# [CEL ZADANIA]
Przepisz bez zmian fragment tekstu o zakazie hodowli zwierząt futerkowych, wszystko od słów „Nowe pomysły antyrolniczej” w dół aż po słowa „stwierdził Szczepan Wójcik.” włącznie.

# [CYTOWANY FRAGMENT]
───

Informacje
13-06-2022
Szczepan Wójcik w rozmowie z Radiem Maryja, skomentował najnowszy pomysł Partii Zieloni, którzy chcą zakaz hodowli zwierząt futerkowych.
„Idą wybory, a zawsze przed wyborami osoby, które nie patrzą na gospodarkę, nie patrzą na pracę, nie patrzą na to, żeby kraj się rozwijał, starają się za wszelką cenę zdobyć głosy poparcia lewicowej, antyrolniczej, antygospodarczej części społeczeństwa” – stwierdził prezes Instytutu Gospodarki Rolnej.
Nowe pomysły antyrolniczej partii
Partia Zieloni, która wchodzi w skład Koalicji Obywatelskiej, postanowiła kolejny raz zaatakować hodowców zwierząt futerkowych. Nowy projekt wprowadzający zakaz takiej hodowli ma zostać opublikowany jeszcze w tym tygodniu. Według medialnych przecieków projekt zakłada pięcioletnie vacatio legis na zamknięcie działalności. Jednakże, po wejściu ustawy w życie nowe fermy nie mogłyby już powstawać.
„W ogóle nie jestem zaskoczony tą inicjatywą. Po pierwsze jest to ciągła realizacja ideologii stawiania zwierząt znacznie wyżej od ludzi. Po drugie nie dziwi mnie to z racji tego, że idą wybory, a zawsze przed wyborami te osoby, które nie patrzą na gospodarkę, nie patrzą na pracę, nie patrzą na to, żeby kraj się rozwijał, starają się za wszelką cenę zdobyć głosy poparcia lewicowej, antyrolniczej, antygospodarczej części społeczeństwa” – stwierdził Szczepan Wójcik.
„Uważam, że Polacy dużo nauczyli się przez ostatni czas. Pamiętajmy jak nieszczęsna „Piątka dla zwierząt”, która na szczęście nie weszła w życie, bardzo mocno zjednoczyła środowiska rolnicze i na 100 procent te środowiska nie pozwolą na to, żeby jakąkolwiek branżę zamykać. Jasne jest, że zwierzęta futerkowe będą pierwsze. Kolejne będą np. hodowla drobiu czy też hodowla świń” – dodał.

───

# [DOSTARCZONE INFORMACJE]
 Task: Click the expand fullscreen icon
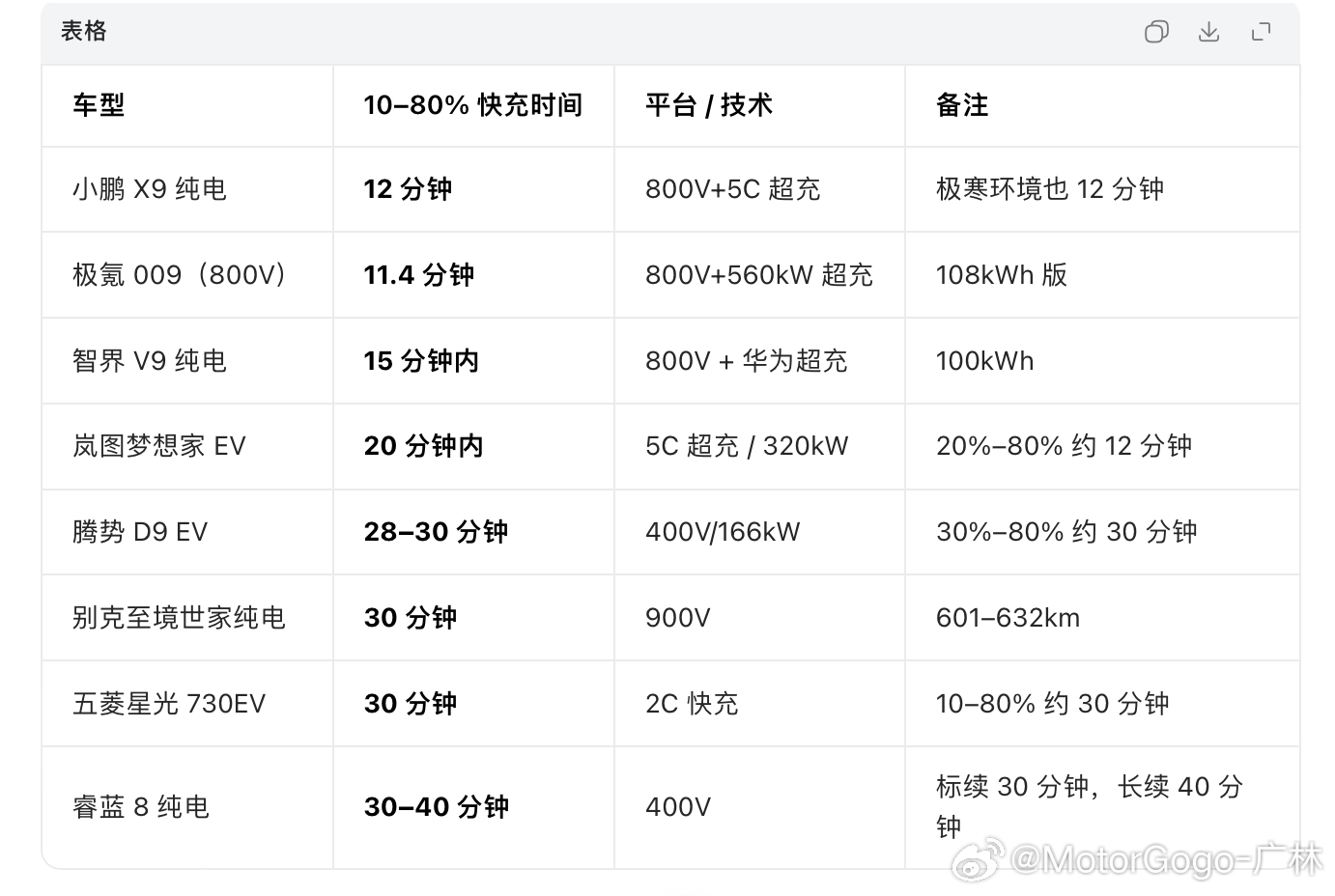pos(1261,32)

───

# [ODPOWIEDŹ PISEMNA]
Nowe pomysły antyrolniczej partii
Partia Zieloni, która wchodzi w skład Koalicji Obywatelskiej, postanowiła kolejny raz zaatakować hodowców zwierząt futerkowych. Nowy projekt wprowadzający zakaz takiej hodowli ma zostać opublikowany jeszcze w tym tygodniu. Według medialnych przecieków projekt zakłada pięcioletnie vacatio legis na zamknięcie działalności. Jednakże, po wejściu ustawy w życie nowe fermy nie mogłyby już powstawać.
„W ogóle nie jestem zaskoczony tą inicjatywą. Po pierwsze jest to ciągła realizacja ideologii stawiania zwierząt znacznie wyżej od ludzi. Po drugie nie dziwi mnie to z racji tego, że idą wybory, a zawsze przed wyborami te osoby, które nie patrzą na gospodarkę, nie patrzą na pracę, nie patrzą na to, żeby kraj się rozwijał, starają się za wszelką cenę zdobyć głosy poparcia lewicowej, antyrolniczej, antygospodarczej części społeczeństwa” – stwierdził Szczepan Wójcik.